When Donna Tartt published The Secret History in 1992, readers quickly fell about themselves with sighs. College students have been pressing battered copies of the mass market edition into their roommates’ hands (“you have to read this”) for decades now. Murder, Greek mythology, and impeccable prep school style made it into a cult classic, but it’s the complicated and bloody love
triangle hexagon that propels The Secret History.
No surprise, then, that The Goldfinch, Donna Tartt’s first new novel since 2002, is practically a master class on romantic pining. Protagonist (and accidental art thief) Theo spends most of the nearly 800 page novel infatuated with Pippa, a young musician whose family he befriends in the wake of a terrible tragedy at the Metropolitan Museum of Art. His unrequited love is fuel for many of the book’s most fateful moments and, because he’s a character in a Donna Tartt book, his lovelorn actions are nothing less than perfectly calibrated, operatic drama.

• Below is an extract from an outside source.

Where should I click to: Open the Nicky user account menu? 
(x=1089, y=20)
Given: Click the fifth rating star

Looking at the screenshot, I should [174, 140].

In fact, today’s lazy lovers can take some cues from Theo. Here are some lessons on how to give your ho-hum romantic maneuvers a melodramatic makeover.
Meet-Cute? Try Meet-Tragic
Whether you’re meeting online or off, sweet and airy romantic beginnings are unlikely to become the stuff of epic romantic drama. Consider sharing an important life event, instead. The more major, the better, with love forged in the wake of explosive acts of terrorism at a world-renowned art museum being about as romantic as it gets. This kind of meeting is hard to engineer, so be on the lookout for potential love interests everywhere you go. You never know.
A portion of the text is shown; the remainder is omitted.